News - December 8, 2016

Model explains hunters’ behaviour

Roelof Kleis

Hunters don’t just shoot at anything that appears in their sights; they are constantly making choices. That is because hunting is strictly regulated and because they have their own preferences. A red deer stag is more likely to be targeted than a female with young.

Hunters prefer to shoot male rather than female deer.

Photo: Shutterstock

According to Wageningen economist Andries Richter of Environmental Economics and Natural Resources, hunters’ behaviour has not been studied much. He and his Norwegian colleagues developed a model that explains this behaviour. The model approaches the choices a hunter makes when he has an animal in his sights as an ‘optimal stop problem’. Richter: ‘Every time, the hunter compares the advantages of shooting now with the advantages of waiting for the next animal.’ Richter compared it with house-hunting. ‘Do I buy this house or do I wait in case an even nicer house comes along?’ The hunter’s expectations can be modelled with three simple, measurable variables, says Richter: the number of animals passing by, the amount of time the hunter has left in the hunting season, and the size of the group that is out hunting.
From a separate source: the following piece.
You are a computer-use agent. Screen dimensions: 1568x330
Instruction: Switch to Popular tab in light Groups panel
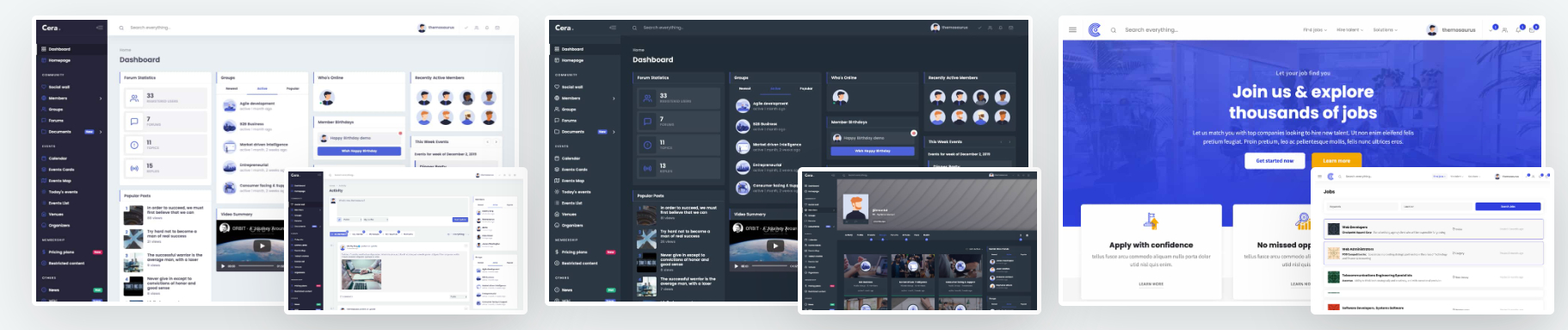tap(293, 89)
It is important to gain a good understanding of hunters’ behaviour, says Richter, because it can have a big influence on the ecology of animals. In Europe, for example, about 80 to 90 percent of red deer die at the hands of hunters. Red deer seldom live to be very old, therefore. Half of all the males do not survive their first couple of years.

To test the model, the researchers are using a huge database of 256 hunting locations in Norway, built up over more than ten years. The data records almost 182,000 decisions made by hunters, the deer they shot and the deer they let go. The model takes into consideration the influence of the weather, the day of the week, and the position of the moon. The model seems to reflect the actual results of the hunting accurately.

Hunters are least selective towards the end of the hunting season, when they hunt together, and when there are fewer animals in the area. They also shoot more readily on weekdays and by full moon.